L’alphabétisation au Guatemala

Pour souligner la Journée Internationale de l’Alphabétisation 2015, SMAC vous invite à faire un survol sur l’état de la situation actuelle au Guatemala.

«Alphabétisation et sociétés durables» est le thème de la Journée Internationale de l’Alphabétisation 2015. L’alphabétisation est un droit humain. Elle est le fondement de l’apprentissage et de l’autonomisation des individus et des communautés.

L’alphabétisation n’est pas seulement la capacité de lire et écrire, mais aussi la faculté de comprendre, raisonner  et dialoguer après la lecture d’un texte. Plus qu’un simple outil permettant la lecture,  l’alphabétisation contribue à transformer un environnement défavorisé et à l’emmener à une plus grande autonomie. L’alphabétisation encourage l’émergence de capacités critiques, donc transformatrice.  Elle contribue à éliminer la pauvreté, réduire la mortalité infantile, infléchir la croissance démographique, atteindre l’égalité des genres et assurer le développement durable, la paix et la démocratie.

Ressources, moyens et structure du système d’éducation ATT00002 (1) Actuellement, le Guatemala occupe la 116e place dans le classement mondial par Indice de développement humain (IDH), avec le deuxième IDH le plus faible de sa région.  Le manque d’investissement financier dans le secteur de l’éducation est l’une des principales raisons qui pourraient expliquer ce mauvais résultat : les dépenses totales dans le domaine de l’éducation correspondent à 3,2 % du PIB, ce qui place le Guatemala parmi les 40 pays qui dépensent le moins pour l’éducation dans le monde. Le système d’éducation du Guatemala est régi par la Constitution de 1993 et les lois scolaires.
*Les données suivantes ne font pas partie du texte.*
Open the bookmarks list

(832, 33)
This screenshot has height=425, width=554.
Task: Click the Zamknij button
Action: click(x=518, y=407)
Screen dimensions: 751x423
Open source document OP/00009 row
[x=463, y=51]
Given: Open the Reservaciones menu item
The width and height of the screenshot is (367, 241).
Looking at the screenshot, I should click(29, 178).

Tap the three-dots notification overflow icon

À l’article 76 de la section IV (Éducation), on peut lire cette disposition constitutionnelle:

Articulo 76

1) Sistema educativo y enseñanza bilingüe. La administración del sistema educativo deberá ser descentralizado y regionalizado.
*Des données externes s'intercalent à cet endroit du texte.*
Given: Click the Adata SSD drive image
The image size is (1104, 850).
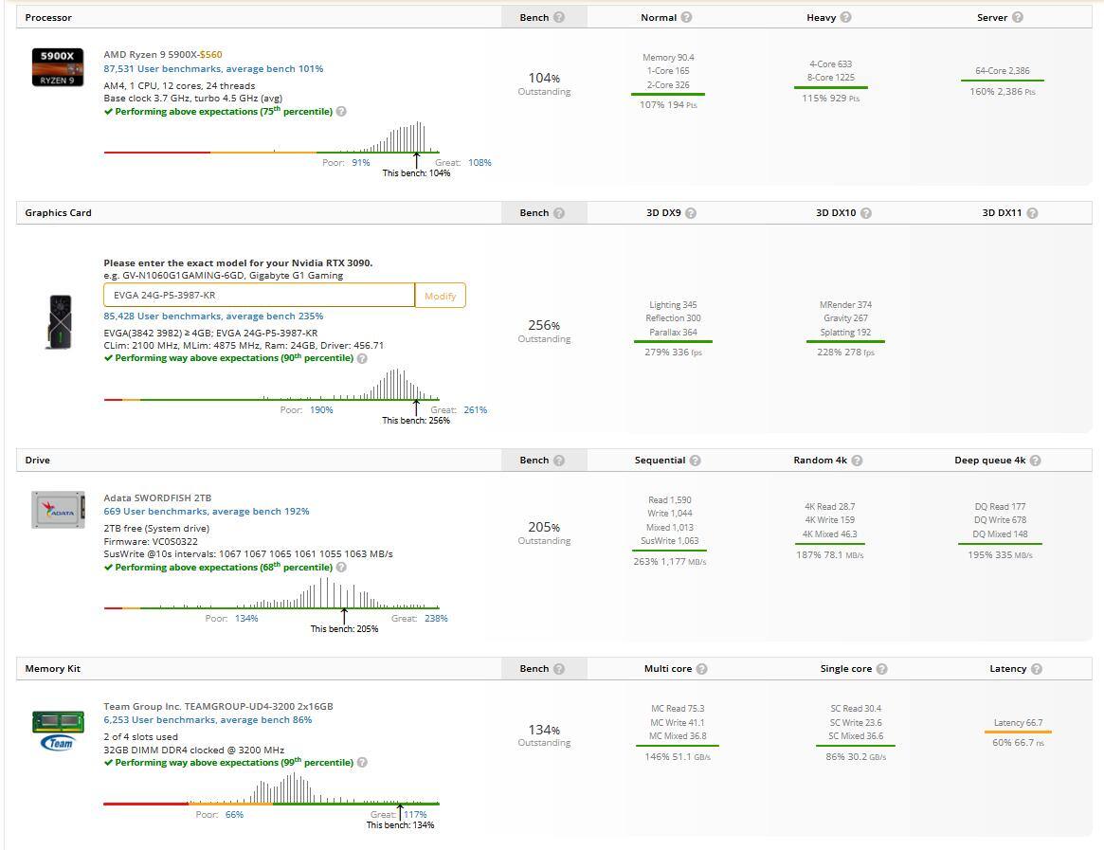Looking at the screenshot, I should [58, 510].
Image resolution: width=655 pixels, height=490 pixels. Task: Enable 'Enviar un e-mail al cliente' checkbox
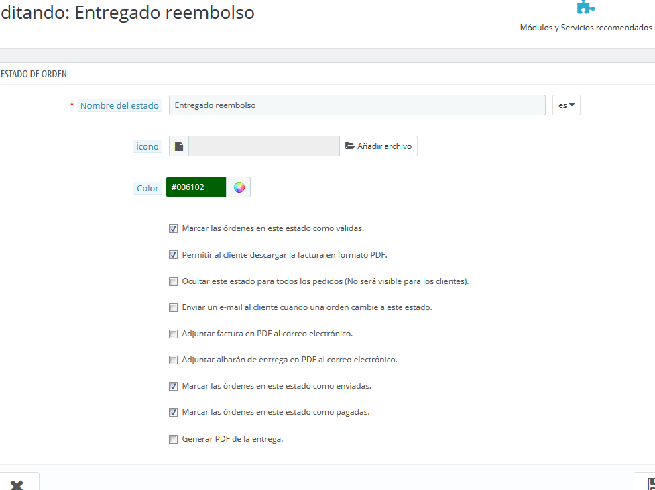click(x=173, y=307)
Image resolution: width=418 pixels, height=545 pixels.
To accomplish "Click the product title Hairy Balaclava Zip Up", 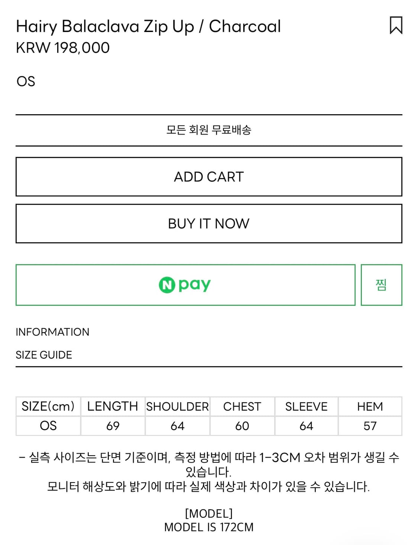I will coord(148,26).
2) En las escuelas establecidas en zonas de predominante población indígena, la enseñanza deberá impartirse preferentemente en forma bilingüe.  

Traduction libre de l’Article 76

1) L’administration du système d’éducation est décentralisée et régionalisée.

2) Dans les écoles établies dans les zones où prédomine la population indigène, l’enseignement devra de préférence être dispensé sous forme bilingue.

Quant au Règlement de la Loi sur l’alphabétisation no 137-91, l’article 3, qui porte sur l’alphabétisation dans les «langues indigènes», stipule que «la population unilingue de langue indigène a le droit d’être alphabétisée dans sa langue maternelle». Ce qui veut dire qu’au Guatemala l’enseignement devrait donc être offert en plus de 15 langues locales.

Les problèmes

Cependant, la réalité est beaucoup moins moderne et progressiste que sur papier. Il est rare de trouver une éducation bilingue. Beaucoup de Mayas ont dénoncé cette politique  où l’espagnol est ajouté aux langues autochtones. IMG_4711 Selon eux, ce serait une tentative d’éliminer les dialectes maya par l’espagnol pour mieux assimiler les enfants autochtones. De graves problèmes touchent le système d’éducation proposé aux indigènes. Dans la plupart des écoles destinées aux indigènes, on compte souvent au moins 60 élèves par classe alors que dans les classes de Ladinos, ils sont 40. Le surpeuplement des salles de cours explique en partie la dégradation de la qualité de l’enseignement et les taux élevés d’abandon scolaire chez les autochtones. De plus, seulement la moitié des enseignants sont d’origine indigène. Les manuels adaptés en langue indigène font cruellement défaut. Beaucoup d’enseignants ne sont pas favorables à un enseignement bilingue, notamment à cause de la persistance d’opinions péjoratives envers les indigènes et la croyance que l’espagnol est une langue d’une culture supérieure. Le système actuel ne répond pas aux besoins des autochtones. Les programmes nationaux n’intègrent aucun élément de la culture indigène. Les élèves autochtones sont  tenus d’apprendre une langue qui n’est pas leur langue maternelle. Ce qui n’est pas le cas des Ladinos.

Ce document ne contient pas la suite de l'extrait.